Review of ‘Unknown Ground’ EP, by Jun Tzu and William Smith.

I was first introduced to Jun Tzu’s music by a friend in 2010 or 11, when he played me the original mix of Wee Jonny. It really grabbed me, and along with the Message To You Rudy remix has been a firm favourite of mine since. The grit and lilt of Jun’s Belfast accent and the visceral story he tells combine with harsh, sparse beats to make a truly compelling hip hop track. 

As such I was intrigued to hear about his new EP, Unknown Ground, a project with his uncle William Smith, also featuring Serenay Odabaşı, William’s girlfriend. The EP takes six classic country and folk songs, played by William and intersects them with Jun’s raps. On his Belfast Baby EP (the record that the remix of Wee Jonny appears on) there are hints of this kind of fusion, particularly in Folks Music (Evil Foreman). Nonetheless, Unknown Ground brings a new dimension to Jun’s work.

The strongest track on Unknown Grounds is its first, The Pilgrim. Taking Kris Kristofferson’s country ballad of the same name, which tells the tale of a perpetual traveller, Jun and William create something else. William’s wonderful winding harmonica introduction sets the scene perfectly as he starts to croon about a poet, a picker and preacher who’s a problem when he’s stoned, before Jun’s distinctive voice gives us the verse to William’s chorus, filling us in on the trials, tribulations and freedoms of the road. The lyrics contain the style of a travelling preacher, full of spirit but rejecting institutionalised religion, and . For me the track reveals similarities between the storytelling power of both country and hip-hop and reminds me of the Alabama 3’s work, minus the tongue in cheek element but containing some of the same wit.

My two other favourites are Hard Times and I’ll Fly Away. Originally written in New York in 1851, Hard Times is hopeful and mournful in the same breath, a song of the downtrodden pleading for hard times to come around no more. Again the theme of the battling underdog, that runs through folk ballads and hip-hop alike, is beautifully brought out. Jun takes us into his struggles as a father and an artist with this moving and well crafted track. I’ll Fly Away is originally Methodist song, written in 1929, and has been covered by a variety of artists since. Although it takes death as its theme, and is commonly played at funerals its a very uplifting song. In stark contrast to the track that precedes it, Ride On, in which William’s voice harrowed me and Jun’s words pour sorrow, it has a lighter feeling to it.

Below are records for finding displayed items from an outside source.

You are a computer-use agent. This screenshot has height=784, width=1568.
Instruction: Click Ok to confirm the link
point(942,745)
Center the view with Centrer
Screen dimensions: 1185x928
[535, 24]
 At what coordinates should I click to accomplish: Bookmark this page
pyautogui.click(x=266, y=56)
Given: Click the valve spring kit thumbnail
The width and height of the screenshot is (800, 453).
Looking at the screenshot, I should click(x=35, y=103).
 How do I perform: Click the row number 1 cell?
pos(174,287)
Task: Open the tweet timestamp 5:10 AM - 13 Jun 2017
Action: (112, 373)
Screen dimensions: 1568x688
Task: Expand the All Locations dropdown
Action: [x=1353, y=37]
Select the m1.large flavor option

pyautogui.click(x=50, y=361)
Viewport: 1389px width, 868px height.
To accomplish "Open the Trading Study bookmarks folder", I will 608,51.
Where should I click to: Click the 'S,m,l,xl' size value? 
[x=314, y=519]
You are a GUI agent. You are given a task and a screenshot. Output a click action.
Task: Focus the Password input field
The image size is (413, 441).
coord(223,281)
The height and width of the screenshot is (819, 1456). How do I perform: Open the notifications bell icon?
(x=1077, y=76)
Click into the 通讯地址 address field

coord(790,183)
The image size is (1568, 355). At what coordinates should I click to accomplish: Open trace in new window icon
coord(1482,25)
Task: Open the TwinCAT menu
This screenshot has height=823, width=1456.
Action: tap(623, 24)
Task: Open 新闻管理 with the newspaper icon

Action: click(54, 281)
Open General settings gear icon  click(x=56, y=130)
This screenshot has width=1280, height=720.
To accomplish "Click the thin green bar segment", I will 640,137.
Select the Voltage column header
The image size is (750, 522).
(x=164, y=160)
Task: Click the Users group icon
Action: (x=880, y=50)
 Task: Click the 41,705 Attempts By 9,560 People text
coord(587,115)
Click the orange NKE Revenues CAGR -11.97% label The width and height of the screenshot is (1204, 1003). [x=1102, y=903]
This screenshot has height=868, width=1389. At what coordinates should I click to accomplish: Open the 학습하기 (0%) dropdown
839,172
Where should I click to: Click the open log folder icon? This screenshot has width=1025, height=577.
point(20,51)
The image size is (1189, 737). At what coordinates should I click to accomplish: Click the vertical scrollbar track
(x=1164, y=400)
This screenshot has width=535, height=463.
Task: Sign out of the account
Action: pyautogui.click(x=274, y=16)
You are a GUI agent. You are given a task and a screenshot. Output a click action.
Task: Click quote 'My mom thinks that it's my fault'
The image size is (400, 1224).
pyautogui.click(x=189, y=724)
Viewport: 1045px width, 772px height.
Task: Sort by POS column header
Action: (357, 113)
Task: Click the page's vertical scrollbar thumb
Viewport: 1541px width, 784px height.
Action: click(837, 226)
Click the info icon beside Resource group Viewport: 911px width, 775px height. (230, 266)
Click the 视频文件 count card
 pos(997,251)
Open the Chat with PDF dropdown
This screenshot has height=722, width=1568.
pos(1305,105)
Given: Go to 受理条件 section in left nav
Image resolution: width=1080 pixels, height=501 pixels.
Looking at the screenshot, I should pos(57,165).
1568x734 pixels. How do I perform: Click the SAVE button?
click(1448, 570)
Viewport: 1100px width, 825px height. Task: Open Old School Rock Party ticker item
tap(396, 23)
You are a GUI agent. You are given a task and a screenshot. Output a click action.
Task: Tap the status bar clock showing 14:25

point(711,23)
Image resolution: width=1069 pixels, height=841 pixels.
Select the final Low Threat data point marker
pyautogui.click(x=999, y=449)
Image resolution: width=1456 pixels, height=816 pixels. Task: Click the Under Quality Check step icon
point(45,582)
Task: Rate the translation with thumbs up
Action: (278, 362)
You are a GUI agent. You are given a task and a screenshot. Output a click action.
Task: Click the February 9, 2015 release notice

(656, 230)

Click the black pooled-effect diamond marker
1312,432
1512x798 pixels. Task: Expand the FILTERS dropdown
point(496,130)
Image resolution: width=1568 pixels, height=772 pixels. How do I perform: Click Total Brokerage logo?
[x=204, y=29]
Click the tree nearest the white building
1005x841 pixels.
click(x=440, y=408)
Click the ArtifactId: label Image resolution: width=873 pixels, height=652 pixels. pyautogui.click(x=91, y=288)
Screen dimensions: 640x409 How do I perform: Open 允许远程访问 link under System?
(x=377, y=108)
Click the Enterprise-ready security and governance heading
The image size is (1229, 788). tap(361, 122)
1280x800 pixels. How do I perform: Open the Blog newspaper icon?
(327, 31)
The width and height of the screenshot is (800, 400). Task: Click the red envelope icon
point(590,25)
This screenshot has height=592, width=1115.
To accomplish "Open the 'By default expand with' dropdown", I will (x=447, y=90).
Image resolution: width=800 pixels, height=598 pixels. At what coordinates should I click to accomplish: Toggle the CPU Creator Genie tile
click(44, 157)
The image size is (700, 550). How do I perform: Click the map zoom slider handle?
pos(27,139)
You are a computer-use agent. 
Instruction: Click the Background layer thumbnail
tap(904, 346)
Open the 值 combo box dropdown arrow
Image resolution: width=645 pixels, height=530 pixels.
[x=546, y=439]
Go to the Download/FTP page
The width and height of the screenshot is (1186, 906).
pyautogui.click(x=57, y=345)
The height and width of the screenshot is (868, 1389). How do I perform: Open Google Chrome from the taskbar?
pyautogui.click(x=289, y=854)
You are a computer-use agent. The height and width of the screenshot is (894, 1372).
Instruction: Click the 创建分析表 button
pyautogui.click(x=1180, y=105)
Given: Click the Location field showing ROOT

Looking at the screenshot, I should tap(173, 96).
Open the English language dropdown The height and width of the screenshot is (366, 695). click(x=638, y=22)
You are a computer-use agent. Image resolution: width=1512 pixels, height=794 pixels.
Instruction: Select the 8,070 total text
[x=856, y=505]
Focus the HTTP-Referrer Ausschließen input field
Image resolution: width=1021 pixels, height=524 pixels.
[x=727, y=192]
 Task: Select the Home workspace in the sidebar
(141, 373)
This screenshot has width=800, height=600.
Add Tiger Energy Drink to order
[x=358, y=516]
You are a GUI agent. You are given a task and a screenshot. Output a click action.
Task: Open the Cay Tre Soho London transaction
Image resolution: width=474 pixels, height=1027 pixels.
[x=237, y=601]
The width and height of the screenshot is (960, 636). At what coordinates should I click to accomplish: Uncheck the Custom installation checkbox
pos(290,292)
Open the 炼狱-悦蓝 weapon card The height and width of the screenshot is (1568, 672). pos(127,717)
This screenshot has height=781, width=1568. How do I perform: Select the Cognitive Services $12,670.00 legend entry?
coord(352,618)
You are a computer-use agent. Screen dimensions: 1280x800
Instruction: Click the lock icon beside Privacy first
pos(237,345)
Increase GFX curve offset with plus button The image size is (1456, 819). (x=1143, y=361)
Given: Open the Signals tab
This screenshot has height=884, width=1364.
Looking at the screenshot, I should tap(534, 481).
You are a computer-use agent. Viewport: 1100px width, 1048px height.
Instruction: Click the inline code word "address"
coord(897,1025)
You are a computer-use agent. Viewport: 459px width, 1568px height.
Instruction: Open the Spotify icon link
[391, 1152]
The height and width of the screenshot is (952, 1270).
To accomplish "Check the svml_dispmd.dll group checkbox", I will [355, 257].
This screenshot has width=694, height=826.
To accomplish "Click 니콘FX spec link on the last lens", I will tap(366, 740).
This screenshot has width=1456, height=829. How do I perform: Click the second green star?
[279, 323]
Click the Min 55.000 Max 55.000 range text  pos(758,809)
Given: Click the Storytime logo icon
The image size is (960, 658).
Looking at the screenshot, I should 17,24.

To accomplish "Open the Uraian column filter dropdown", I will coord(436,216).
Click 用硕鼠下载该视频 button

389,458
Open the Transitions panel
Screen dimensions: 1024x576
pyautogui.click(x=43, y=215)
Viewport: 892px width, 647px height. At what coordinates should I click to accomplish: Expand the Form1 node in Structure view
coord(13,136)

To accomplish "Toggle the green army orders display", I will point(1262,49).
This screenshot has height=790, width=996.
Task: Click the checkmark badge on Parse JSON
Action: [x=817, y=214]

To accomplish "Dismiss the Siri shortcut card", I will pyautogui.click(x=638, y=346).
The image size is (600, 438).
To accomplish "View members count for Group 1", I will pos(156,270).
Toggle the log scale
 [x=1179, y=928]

Major chords on the guitar and harmonica chime with the themes of acceptance and redemption reflected in the chorus and Jun’s lyrics ‘on the day I die, don’t cry, just smile with me, smoke an L get high, come fly with me’. The song takes the EP in a different direction, away from the loss, alienation and struggle embodied by the other tracks, and also adds a very different new take on the song to the catalogue of existing versions of this popular song.

Other highlights for me were the fiddle playing on Take Her in Your Arms and Ride On, and the final track on the album, Our Town, which sees William accompanying his partner Serenay Odabaşı on harmonica in a cover of Iris Dement’s lament to the decline of her home town.

Looking at the EP as whole I think its a brilliant piece of work. As mentioned earlier, I think it takes the very different narrative traditions of folk music and hip-hop and melds them in an innovative way. I enjoy the relationship between the original versions of the songs and the ones on the EP. Aside of Our Town, none of them are covers – they take choruses and parts of verses and treat them more like samples, albeit played on live instruments. In this sense it explores both hip-hop’s use of reference, and folk musics history of adapting and reusing popular songs to give the listener something new. Whilst it represents a break from Jun’s previous work, his avid followers won’t be dissapointed, as it still brings out the themes of politics (with a small p) religion and personal journey that they will be familiar with.

Unknown Ground has already been released and is available for download from for £5. To fans old and new, I highly recommend getting yourself a copy.


One comment

  1. Stephen M Rees · March 18, 2015

    On your say-so I’ll give it a go!